Gene stroked the tiny head and said nothing.
“Gene?”
Their eyes met, and neither could hide what each was sure of.
Something was wrong with their child.
&nb
sp; COMPLICATIONS
Chapter Three
It’s called cystic hygroma, defined by the medical dictionary as “a lesion caused by a mass of dilated lymphatics, due to the failure of the embryonic lymphatics to connect with the venous system.” It’s a birth defect that usually develops on the side of the neck, so I suppose the role of the doctor’s forceps in delivering me is debatable. Whatever the case, the folks at the hospital never got a clue—or never wanted one.

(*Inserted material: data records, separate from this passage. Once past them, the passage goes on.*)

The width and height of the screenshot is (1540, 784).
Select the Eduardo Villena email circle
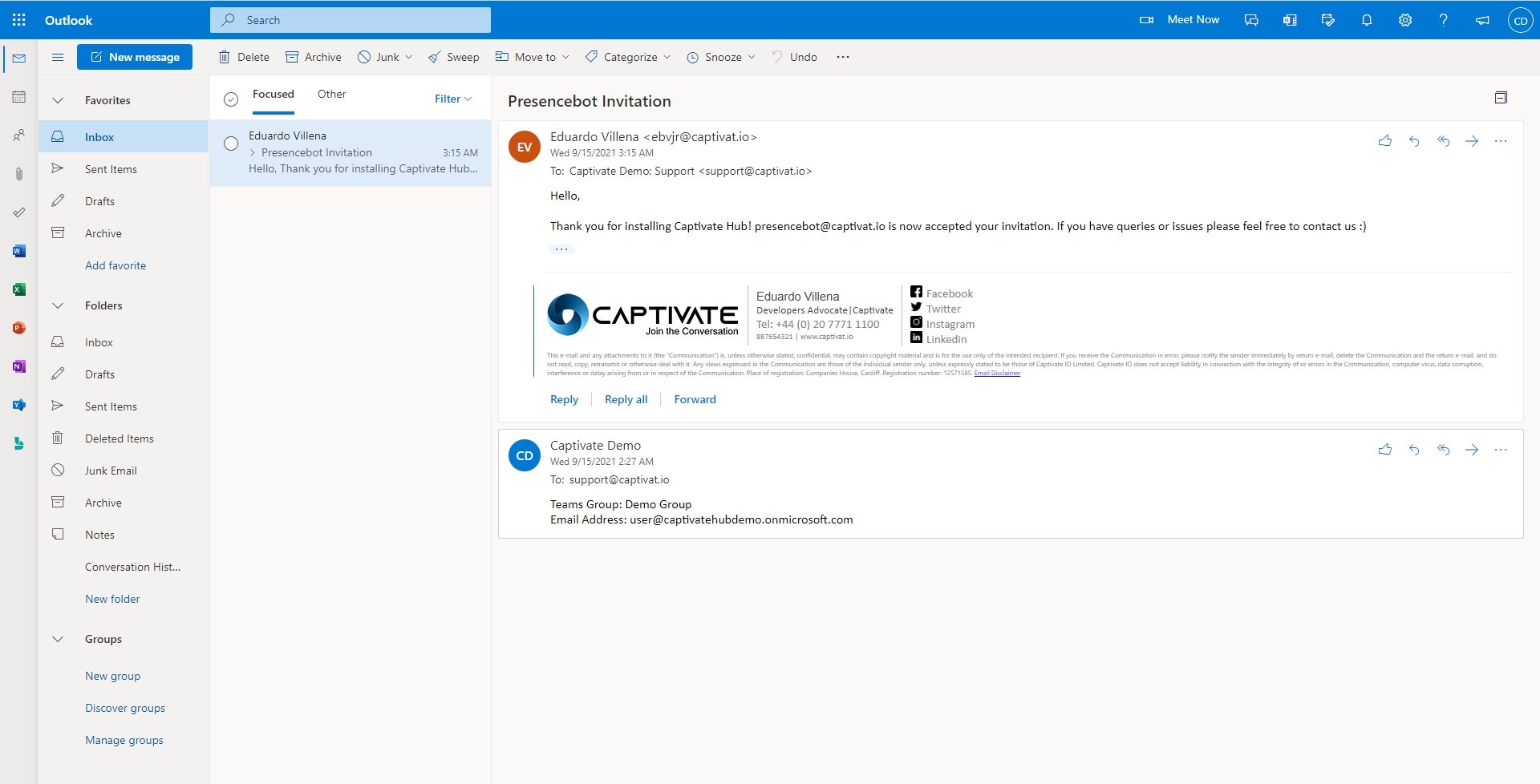[x=231, y=143]
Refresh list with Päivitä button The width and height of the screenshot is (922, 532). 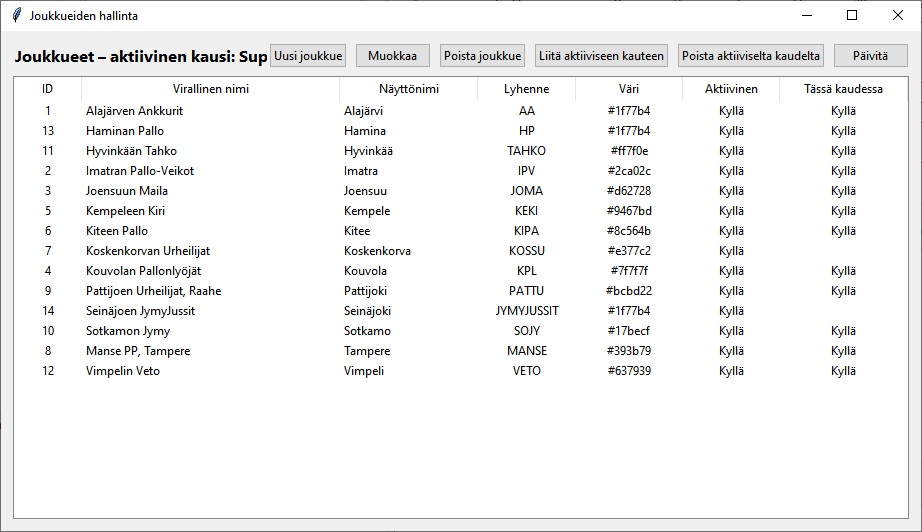(870, 56)
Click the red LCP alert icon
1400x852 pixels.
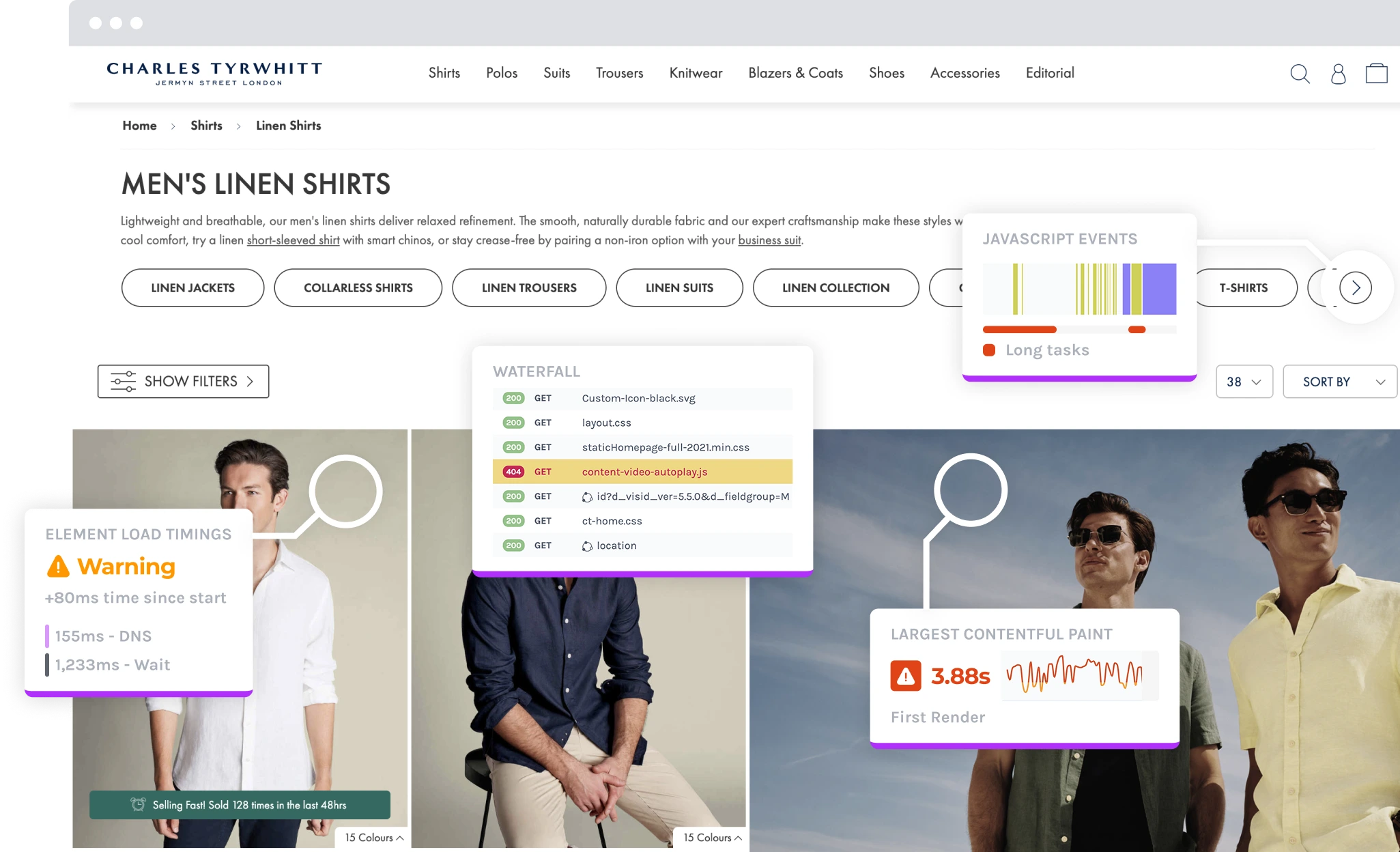pos(906,676)
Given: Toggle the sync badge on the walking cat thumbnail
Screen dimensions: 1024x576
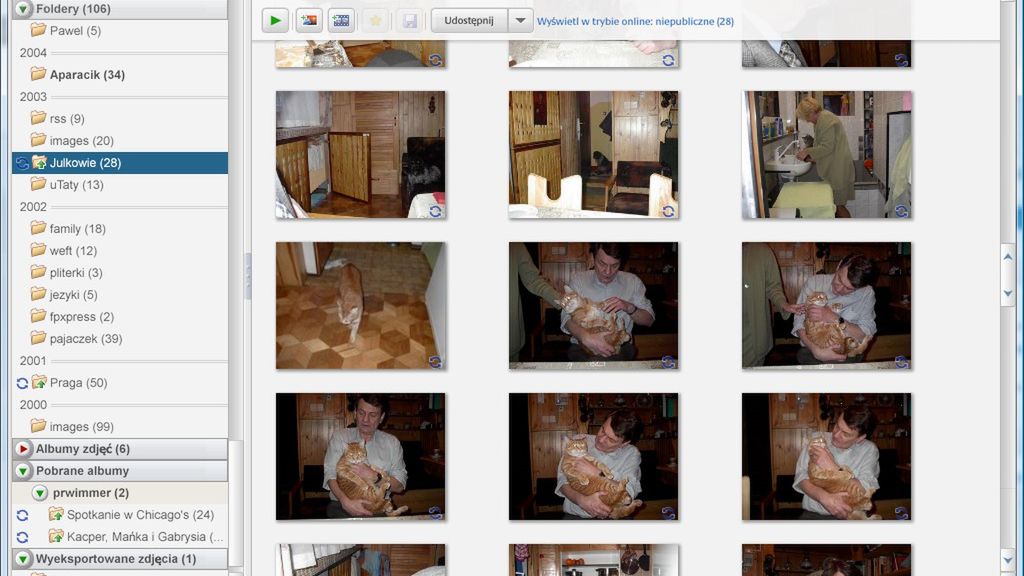Looking at the screenshot, I should (x=434, y=360).
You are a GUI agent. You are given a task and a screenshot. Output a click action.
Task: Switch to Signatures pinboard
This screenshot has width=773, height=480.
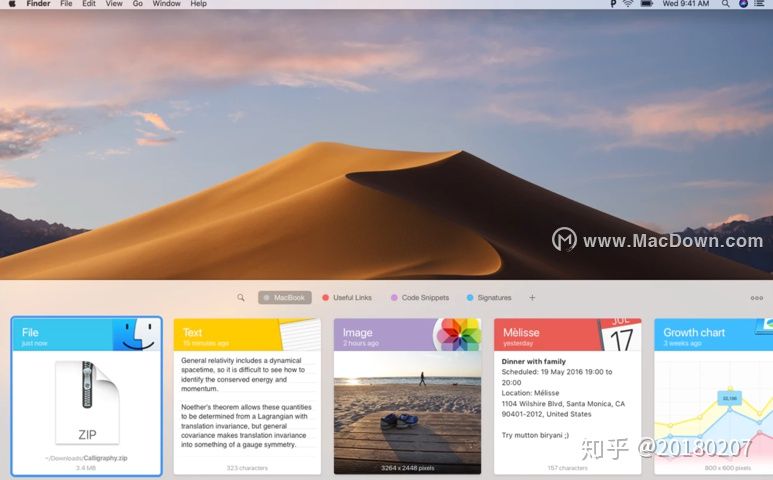coord(489,298)
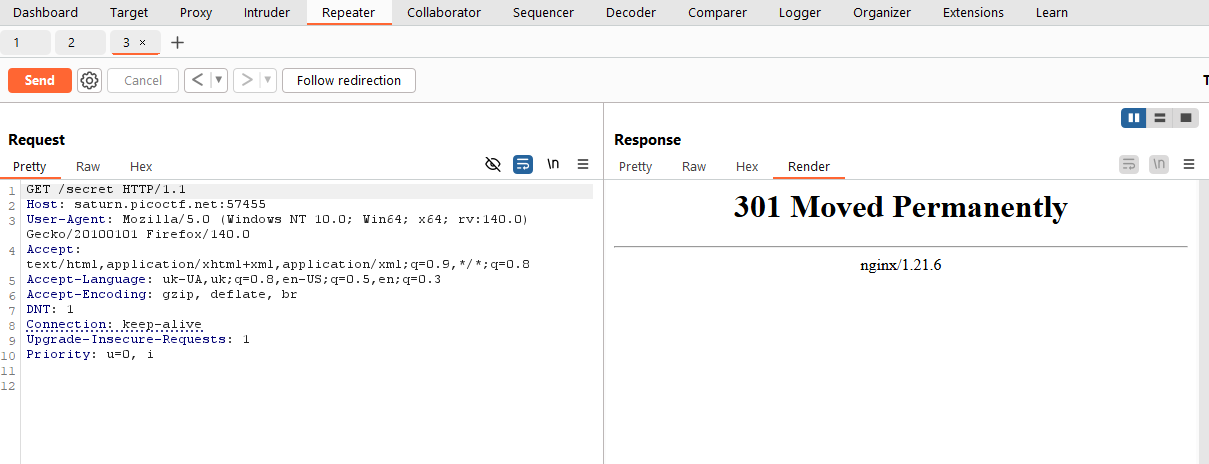Switch to top-bottom split layout view
Viewport: 1209px width, 464px height.
(x=1160, y=118)
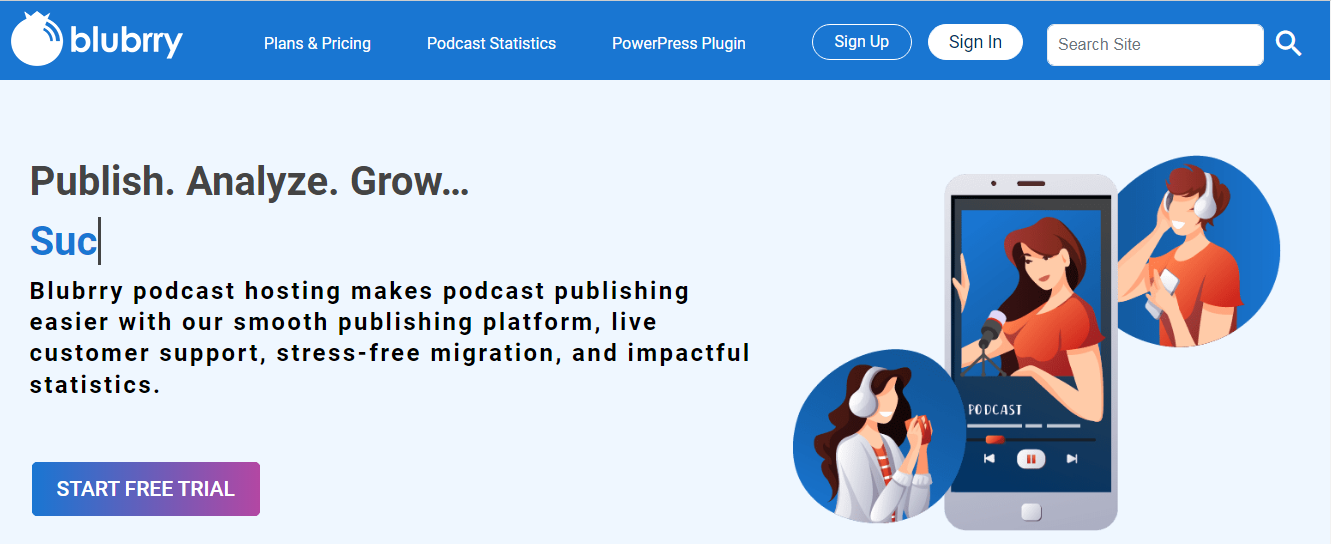Click the Blubrry berry logo icon
This screenshot has width=1331, height=544.
point(38,39)
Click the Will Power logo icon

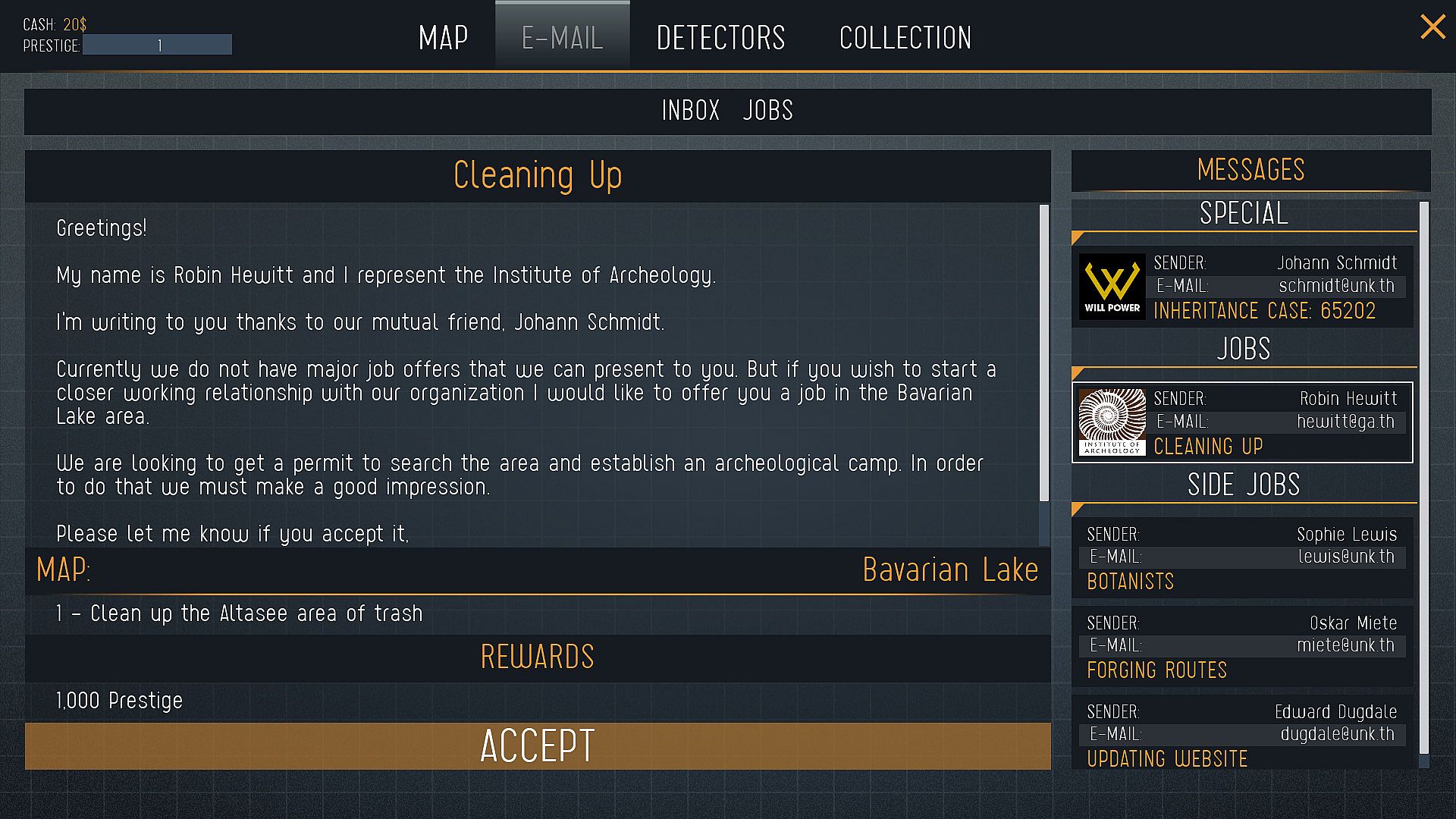[1112, 287]
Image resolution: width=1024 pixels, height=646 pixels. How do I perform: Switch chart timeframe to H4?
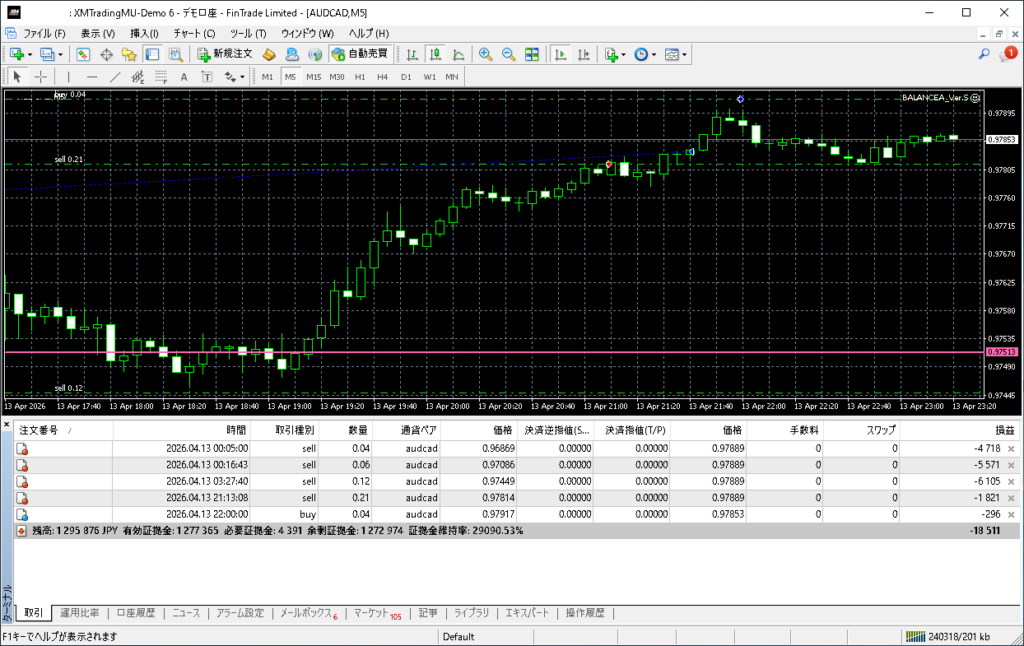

As was customary in 1951, Mom’s doctor insisted that she stay in the hospital for several days before he would discharge her, and those days became a disconcerting la-la land of denial on the part of the medical staff. My head still rested awkwardly, I wasn’t eating much, and what little nourishment I could handle didn’t stay with me long. Whenever Mom expressed her concerns to the doctor and nurses, they all pooh-poohed the problem. “Don’t you worry, Mrs. Peretti. You’re gonna have a big, strong boy there. Just like his dad.”
Mom also asked about the small lump on the side of my neck.
“Oh, it’s nothing,” Mom’s nurse assured her. “The doctor used forceps to help draw the baby out during birth, so it’s probably just a little bruise. It will clear up in a matter of days, and your baby will be fine.”
Well, they were the medical experts, weren’t they? Mom and Dad accepted the assessment and took me home, fully expecting the lump to dissolve within a few days.
It didn’t.
Instead, it grew larger . . . and larger. Within a month, the lump on my neck had swollen to the size of a baseball. I could barely swallow.
As God’s providence—oh, so mysterious and so painful at the time—would have it, Dad’s ministry at the little church came to an end, and it was time to move on. Dad’s folks, my grandparents, lived in Seattle, so we traveled there to live with them while Mom and Dad figured out the next direction for their life and family. Concerned that the lump on my throat was expanding, Mom took me to another doctor, to get a second opinion. This physician took one look at my neck and declared emphatically, “We need to get him to the hospital right away!”